Niewińska: Mnie od razu przekonała do siebie, od pierwszego opowiadania. Lubię takie subtelności, lubię, kiedy pozornie nic się nie dzieje, a zamiast tego mamy szansę obserwować rodzące nie emocje, stany ducha i uczucia. To taka bliskość z bohaterem, która wbrew pozorom rzadko się zdarza. Nie słuchamy jego wewnętrznych monologów, nie porywa nas style opowiadania swojego świata, bohater po prostu tu jest. I robi swoje, mozolnie zmagając się z rzeczywistością złożoną z drobiazgów, detali, niepowodzenia, rozczarowań, lęków i trosk. Ale także małych radości, spełnień i chwil wytchnienia. Taka literatura do mnie przemawia.
Język
Żebrowska: Na początku język „Fauny północy” wydawał mi się zbyt subtelny, za bardzo wyprany z emocji. Chłodny jak stereotypowa Szwecja, wręcz aseptyczny, a jednocześnie świetlisty i piękny. Trudno mi było się odnaleźć szczególnie w pierwszym z sześciu opowiadań, które doceniłam za kunszt literacki, lecz które nie wbiło mnie w fotel.

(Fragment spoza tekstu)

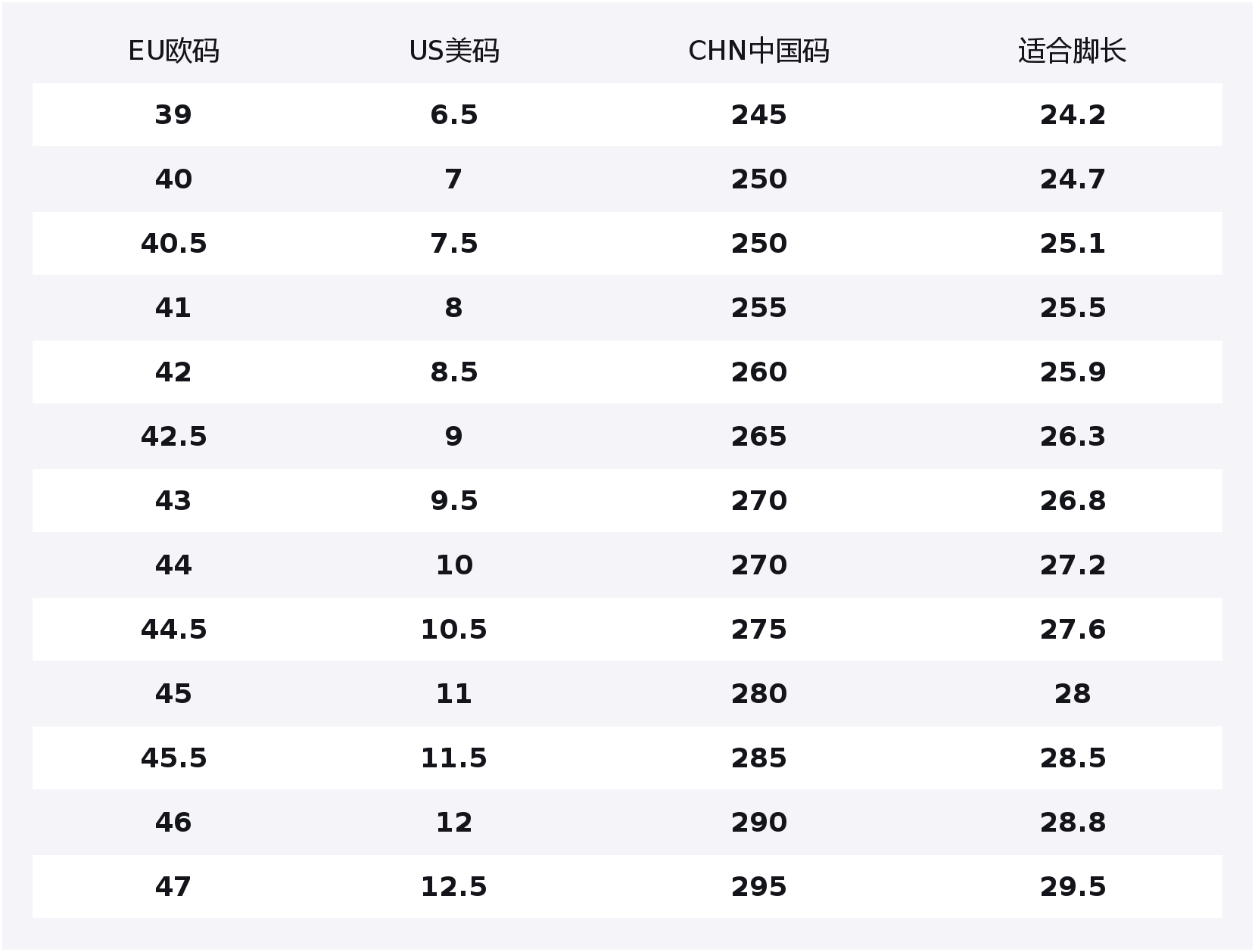The height and width of the screenshot is (952, 1255).
Task: Select foot length 28.5 cell
Action: pos(1072,758)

Brak emocji i pozorny chłód narracji bardzo mi doskwierały. Nie potrafiłam empatyzować z bohaterem i jego historia niewiele mnie obchodziła do czasu zwrotu akcji, który nastąpił, jak wówczas sądziłam, zbyt późno.
Jednak po przeczytaniu kolejnego opowiadania zrozumiałam, że język ten jest celowym zabiegiem autorki. Dzięki takiemu językowi – na pozór chłodnemu, uładzonemu, zbyt perfekcyjnemu – dramat bohaterów wyłania się wąską smugą dymu, drobnymi zakrzywieniami rzeczywistości. Niby nic wielkiego, ziarenko piasku, które uwiera zbyt długo, relacja, która nie może się spełnić, subtelny smutek, którego nie można uleczyć. Niby nic wielkiego, jednak odbiera poczucie szczęścia i solidne osadzenie w rzeczywistości.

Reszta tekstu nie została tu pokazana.